Target position records:
— begin —

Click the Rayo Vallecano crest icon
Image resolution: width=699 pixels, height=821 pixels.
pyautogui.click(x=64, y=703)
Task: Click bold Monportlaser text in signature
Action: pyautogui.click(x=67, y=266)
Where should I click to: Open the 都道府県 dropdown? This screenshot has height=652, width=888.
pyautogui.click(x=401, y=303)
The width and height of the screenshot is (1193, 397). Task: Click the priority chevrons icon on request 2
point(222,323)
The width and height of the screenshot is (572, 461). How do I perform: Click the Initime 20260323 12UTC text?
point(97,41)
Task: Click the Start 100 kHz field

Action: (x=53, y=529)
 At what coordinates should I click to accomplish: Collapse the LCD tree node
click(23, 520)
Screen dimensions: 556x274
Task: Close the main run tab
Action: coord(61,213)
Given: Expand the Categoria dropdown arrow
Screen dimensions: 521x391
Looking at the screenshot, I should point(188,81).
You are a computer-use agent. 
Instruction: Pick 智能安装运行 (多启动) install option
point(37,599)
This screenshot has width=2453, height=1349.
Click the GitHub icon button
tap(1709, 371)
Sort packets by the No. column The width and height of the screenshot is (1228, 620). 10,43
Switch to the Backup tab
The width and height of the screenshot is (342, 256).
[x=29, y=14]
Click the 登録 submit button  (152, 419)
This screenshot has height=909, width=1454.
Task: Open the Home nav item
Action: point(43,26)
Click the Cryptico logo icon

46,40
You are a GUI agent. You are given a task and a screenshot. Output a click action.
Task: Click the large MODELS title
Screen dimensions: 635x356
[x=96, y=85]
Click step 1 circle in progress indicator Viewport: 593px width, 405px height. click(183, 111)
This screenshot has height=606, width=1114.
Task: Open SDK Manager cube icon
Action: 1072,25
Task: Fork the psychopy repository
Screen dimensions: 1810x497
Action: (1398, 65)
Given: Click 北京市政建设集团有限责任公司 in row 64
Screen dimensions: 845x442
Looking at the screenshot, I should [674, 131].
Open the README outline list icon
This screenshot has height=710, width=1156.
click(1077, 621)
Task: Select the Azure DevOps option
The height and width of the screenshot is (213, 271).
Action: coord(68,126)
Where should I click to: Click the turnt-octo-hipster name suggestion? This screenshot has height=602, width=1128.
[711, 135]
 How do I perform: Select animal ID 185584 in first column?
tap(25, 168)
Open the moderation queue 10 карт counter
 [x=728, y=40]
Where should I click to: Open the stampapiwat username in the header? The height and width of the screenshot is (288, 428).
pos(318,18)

— end —

Exercise prompt:
Copy out the lines above verbatim, beginning with the line containing "You are a GUI" and continuing through the last line of the records.

Task output:
You are a GUI agent. You are given a task and a screenshot. Output a click action.
Task: Click the large MODELS title
Screen dimensions: 635x356
[x=96, y=85]
Click step 1 circle in progress indicator Viewport: 593px width, 405px height. click(183, 111)
This screenshot has height=606, width=1114.
Task: Open SDK Manager cube icon
Action: 1072,25
Task: Fork the psychopy repository
Screen dimensions: 1810x497
Action: (1398, 65)
Given: Click 北京市政建设集团有限责任公司 in row 64
Screen dimensions: 845x442
Looking at the screenshot, I should [674, 131].
Open the README outline list icon
This screenshot has height=710, width=1156.
click(1077, 621)
Task: Select the Azure DevOps option
The height and width of the screenshot is (213, 271).
Action: coord(68,126)
Where should I click to: Click the turnt-octo-hipster name suggestion? This screenshot has height=602, width=1128.
[711, 135]
 How do I perform: Select animal ID 185584 in first column?
tap(25, 168)
Open the moderation queue 10 карт counter
 [x=728, y=40]
Where should I click to: Open the stampapiwat username in the header? The height and width of the screenshot is (288, 428).
pos(318,18)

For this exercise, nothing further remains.